Ce film est très proche de moi et chargé d'émotion parce que j'ai vécu là-bas : j'ai connu les gens du chantier naval, mon père y travaillait. Je ne tiens pas ici un propos politique ou quelque chose dans ce genre : c'est un film fait de petits morceaux de vraie vie, qui montre la vie des gens dans cet endroit du Monténégro en particulier – et on peut aussi voir, à travers le matériel d'archives qui est dans le film, comment cette vie était avant, quand l'enthousiasme régnait par rapport à la construction d'une société nouvelle, alors que maintenant, cette société se délite.

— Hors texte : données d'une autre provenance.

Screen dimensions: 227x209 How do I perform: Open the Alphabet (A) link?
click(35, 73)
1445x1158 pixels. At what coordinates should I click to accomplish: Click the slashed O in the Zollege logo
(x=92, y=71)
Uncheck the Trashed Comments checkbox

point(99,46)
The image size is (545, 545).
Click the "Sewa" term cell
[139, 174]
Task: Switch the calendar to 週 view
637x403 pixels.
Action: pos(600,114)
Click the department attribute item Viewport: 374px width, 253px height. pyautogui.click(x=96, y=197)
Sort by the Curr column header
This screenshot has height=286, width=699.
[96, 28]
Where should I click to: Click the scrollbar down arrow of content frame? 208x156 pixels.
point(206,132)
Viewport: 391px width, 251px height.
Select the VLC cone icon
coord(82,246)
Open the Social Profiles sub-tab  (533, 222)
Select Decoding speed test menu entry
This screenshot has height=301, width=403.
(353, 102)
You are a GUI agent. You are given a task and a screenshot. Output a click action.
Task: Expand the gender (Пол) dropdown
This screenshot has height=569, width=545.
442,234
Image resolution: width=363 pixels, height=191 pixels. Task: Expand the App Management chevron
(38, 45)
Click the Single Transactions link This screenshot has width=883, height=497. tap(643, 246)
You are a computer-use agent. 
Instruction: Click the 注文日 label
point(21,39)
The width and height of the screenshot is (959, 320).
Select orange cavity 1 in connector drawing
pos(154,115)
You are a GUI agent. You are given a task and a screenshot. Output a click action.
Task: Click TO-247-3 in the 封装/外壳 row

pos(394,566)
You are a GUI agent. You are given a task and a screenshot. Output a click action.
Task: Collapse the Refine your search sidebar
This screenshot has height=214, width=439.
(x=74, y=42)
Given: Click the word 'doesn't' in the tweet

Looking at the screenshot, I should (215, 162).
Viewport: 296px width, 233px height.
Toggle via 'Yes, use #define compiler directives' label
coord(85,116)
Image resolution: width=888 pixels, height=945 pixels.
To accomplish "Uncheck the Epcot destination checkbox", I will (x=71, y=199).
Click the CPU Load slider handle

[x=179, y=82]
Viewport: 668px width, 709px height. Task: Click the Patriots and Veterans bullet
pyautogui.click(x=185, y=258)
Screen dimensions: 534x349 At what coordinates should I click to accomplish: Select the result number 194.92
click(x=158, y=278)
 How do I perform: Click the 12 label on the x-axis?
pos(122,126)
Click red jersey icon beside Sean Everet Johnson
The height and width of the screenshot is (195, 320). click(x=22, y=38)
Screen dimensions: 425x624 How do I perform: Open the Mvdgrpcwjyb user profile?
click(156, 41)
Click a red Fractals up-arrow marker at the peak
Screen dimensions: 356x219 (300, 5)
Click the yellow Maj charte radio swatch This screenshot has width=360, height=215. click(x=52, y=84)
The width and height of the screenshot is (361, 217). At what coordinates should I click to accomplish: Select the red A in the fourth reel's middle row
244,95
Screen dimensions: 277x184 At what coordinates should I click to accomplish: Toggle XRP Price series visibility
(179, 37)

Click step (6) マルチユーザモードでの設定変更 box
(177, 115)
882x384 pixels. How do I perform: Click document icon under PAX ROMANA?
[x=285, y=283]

C'est une immense trahison pour ces gens, qui sont d'un coup livrés à eux-mêmes à essayer de rafistoler et bricoler des objets de fortune à partir des restes du rêve industriel.
Ces gens n'ont plus de travail – une situation qui n'est pas spécifique au Monténégro. Ce sentiment dont je parlais, que les choses disparaissent lentement, tient au fait que les gens ne produisent plus rien de concret, et ça s'applique partout : les gens ne sont plus utiles, ils ne sont plus que des corps dans ce vortex, qui essaient de rafistoler mais n'y arrivent pas... Et leur disparition semble finale, comme s'il n'y avait aucune chance pour eux de se réincarner en autre chose. Je ne voudrais pas être pompeux dans mes propos mais mon sentiment c'est que nous (l'Humanité) sommes dans l'état de transition qui est représenté dans le film.

Le prologue, où Sanja est sur le ferry avec une collègue migrante qui cherche un nouvel endroit où vivre, est comme une fenêtre sur une autre situation de transition, mais aussi sur d'autres possibilités.
Absolument, mais la manière dont les deux filles parlent me rappelle aussi des conversations similaires que j'ai tout le temps avec mes amis. Nous avons tous cette idée qu'on va aller vivre ailleurs ; on se demande tous où est-ce qu'on va vivre ensuite. Je ne pense pas que les générations d'avant la nôtre pensaient de cette manière. À présent, nous avons tout un espace où nous mouvoir librement, mais où qu'on aille, la vie reste compliquée. Donc on bouge, mais hélas, sans jamais trouver satisfaction.

La génération du milieu telle qu'elle est représentée dans le film est particulièrement désemparée.
La vieille génération était tournée vers l'avenir, mais maintenant que ce rêve s'est évanoui, la suivante doit inventer quelque chose d'autre, ce qui n'est pas facile. Regardez comme ils traitent l'enfant dans le film : tout le monde essaie de faire quelque chose avec cet enfant, mais ce qu'ils essaient de faire n'est pas clair. Eh bien, c'est la même chose pour le futur.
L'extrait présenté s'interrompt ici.